Comprehensive analysis of high-throughput transcriptomics to distinguish drug-induced liver injury (DILI) phenotypes.

Drug-Induced Liver Injury (DILI) is a major challenge in drug development, occurring due to liver damage caused by the adverse effects of drugs or xenobiotics. High-throughput transcriptomics (HTTr) provides mechanistic insights into drug-induced hepatotoxicity, complementing traditional chemical structure-based methods. To address the challenges posed by DILI, this study aimed to evaluate the suitability of HTTr data for DILI classification and prediction. Initially, we reviewed the current landscape of HTTr-based DILI research, focusing on public datasets, computational tools, and bioinformatics techniques. Building on this foundation, we analyzed HTTr data from the Open TG-GATEs database, which includes primary human hepatocytes treated with 146 drugs at three concentrations.
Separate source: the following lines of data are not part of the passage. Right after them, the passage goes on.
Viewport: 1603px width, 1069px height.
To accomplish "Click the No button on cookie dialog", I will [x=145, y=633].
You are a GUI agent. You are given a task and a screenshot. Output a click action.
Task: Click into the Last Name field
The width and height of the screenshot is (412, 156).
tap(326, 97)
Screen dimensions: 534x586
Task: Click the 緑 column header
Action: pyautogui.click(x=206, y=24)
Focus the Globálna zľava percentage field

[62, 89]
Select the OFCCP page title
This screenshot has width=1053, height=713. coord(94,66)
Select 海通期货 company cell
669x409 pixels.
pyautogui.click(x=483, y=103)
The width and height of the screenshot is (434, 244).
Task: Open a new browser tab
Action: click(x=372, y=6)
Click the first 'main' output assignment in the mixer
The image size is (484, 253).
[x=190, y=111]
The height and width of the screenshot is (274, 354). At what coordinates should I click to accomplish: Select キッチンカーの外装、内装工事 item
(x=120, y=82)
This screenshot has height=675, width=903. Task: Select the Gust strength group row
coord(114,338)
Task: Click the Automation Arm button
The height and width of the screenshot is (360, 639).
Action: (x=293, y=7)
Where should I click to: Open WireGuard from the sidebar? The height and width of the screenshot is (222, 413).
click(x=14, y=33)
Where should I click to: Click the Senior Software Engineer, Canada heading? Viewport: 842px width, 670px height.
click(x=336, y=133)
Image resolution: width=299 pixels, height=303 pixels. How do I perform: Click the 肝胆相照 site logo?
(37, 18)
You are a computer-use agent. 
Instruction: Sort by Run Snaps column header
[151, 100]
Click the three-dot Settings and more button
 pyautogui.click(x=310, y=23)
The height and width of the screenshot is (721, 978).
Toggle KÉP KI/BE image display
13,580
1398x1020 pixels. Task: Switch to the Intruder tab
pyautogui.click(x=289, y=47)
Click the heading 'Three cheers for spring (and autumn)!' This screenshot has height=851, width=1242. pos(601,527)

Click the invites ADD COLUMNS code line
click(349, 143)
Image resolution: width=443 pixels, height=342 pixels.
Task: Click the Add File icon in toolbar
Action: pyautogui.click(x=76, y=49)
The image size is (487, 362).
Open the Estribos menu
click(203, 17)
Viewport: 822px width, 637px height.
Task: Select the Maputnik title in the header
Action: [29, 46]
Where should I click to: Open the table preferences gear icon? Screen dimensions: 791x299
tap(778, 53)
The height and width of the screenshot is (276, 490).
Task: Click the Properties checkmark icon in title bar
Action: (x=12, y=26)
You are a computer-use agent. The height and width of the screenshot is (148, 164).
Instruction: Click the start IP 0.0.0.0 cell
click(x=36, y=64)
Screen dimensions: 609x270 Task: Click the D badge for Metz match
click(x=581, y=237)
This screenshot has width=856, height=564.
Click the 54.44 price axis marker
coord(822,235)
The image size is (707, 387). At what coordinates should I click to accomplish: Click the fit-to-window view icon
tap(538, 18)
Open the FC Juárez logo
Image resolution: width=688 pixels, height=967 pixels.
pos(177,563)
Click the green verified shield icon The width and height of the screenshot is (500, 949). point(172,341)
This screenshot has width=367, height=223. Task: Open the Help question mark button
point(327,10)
Gene expression data alone had limited ability to classify DILI phenotypes, performing similarly to chemical structure-based models. However, targeted gene sets improved clustering performance, and changes in clustering performance across concentration levels indicated that concentration information influences toxicity analysis. Machine learning models showed that integrating gene expression and chemical structure data enhanced predictive accuracy, emphasizing the need for multi-modal approaches. These findings underscore HTTr as a valuable tool for advancing DILI classification and prediction, contributing to more reliable drug safety assessments.